WORK TO COMPLETE ▸ All of the records should be reproduced word for word, but no images may appear in the copy.

[Records contained in a dataset]
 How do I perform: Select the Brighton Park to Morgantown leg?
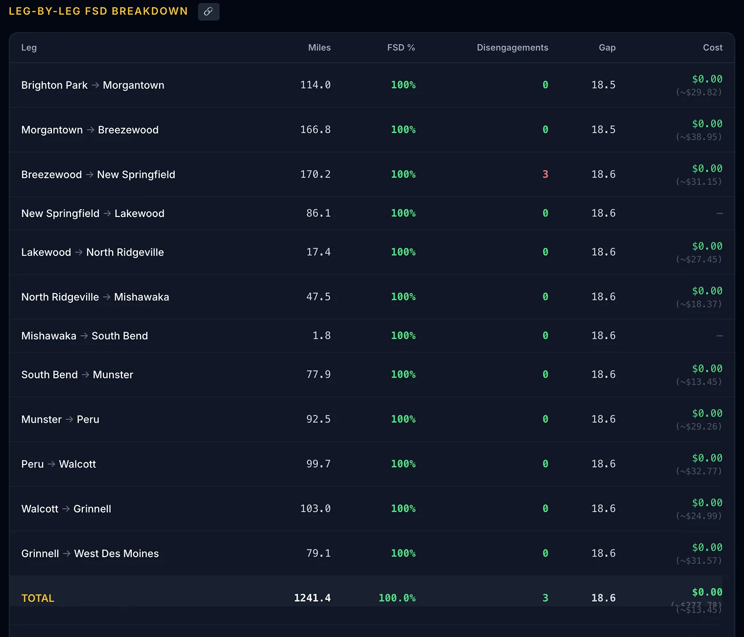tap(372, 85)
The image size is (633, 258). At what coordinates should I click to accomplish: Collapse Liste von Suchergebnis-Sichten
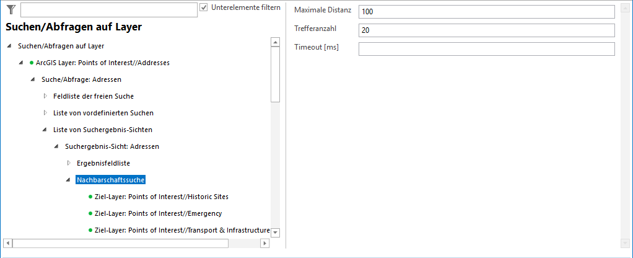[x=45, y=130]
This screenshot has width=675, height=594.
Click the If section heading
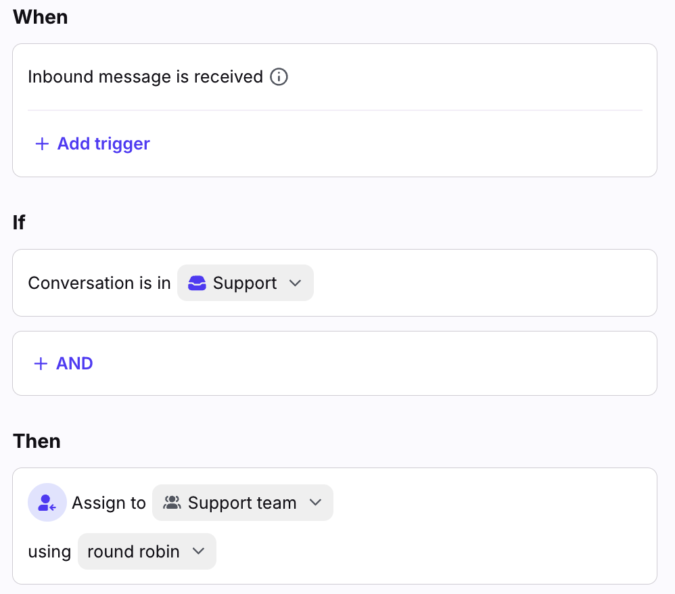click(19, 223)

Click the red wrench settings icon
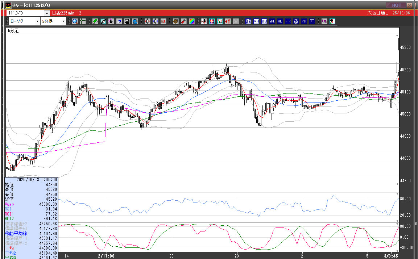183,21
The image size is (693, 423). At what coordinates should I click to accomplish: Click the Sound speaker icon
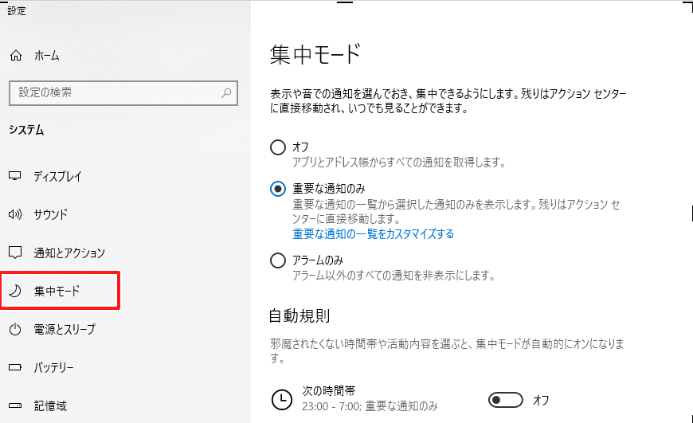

ANSWER BELOW ▸
 How do I perform: Select the Brighton Park to Morgantown leg?
tap(372, 85)
The image size is (633, 258). At what coordinates should I click to accomplish: Collapse Liste von Suchergebnis-Sichten
[x=45, y=130]
This screenshot has width=675, height=594.
Click the If section heading
click(19, 223)

Click the red wrench settings icon
183,21
The image size is (693, 423). At what coordinates should I click to accomplish: Click the Sound speaker icon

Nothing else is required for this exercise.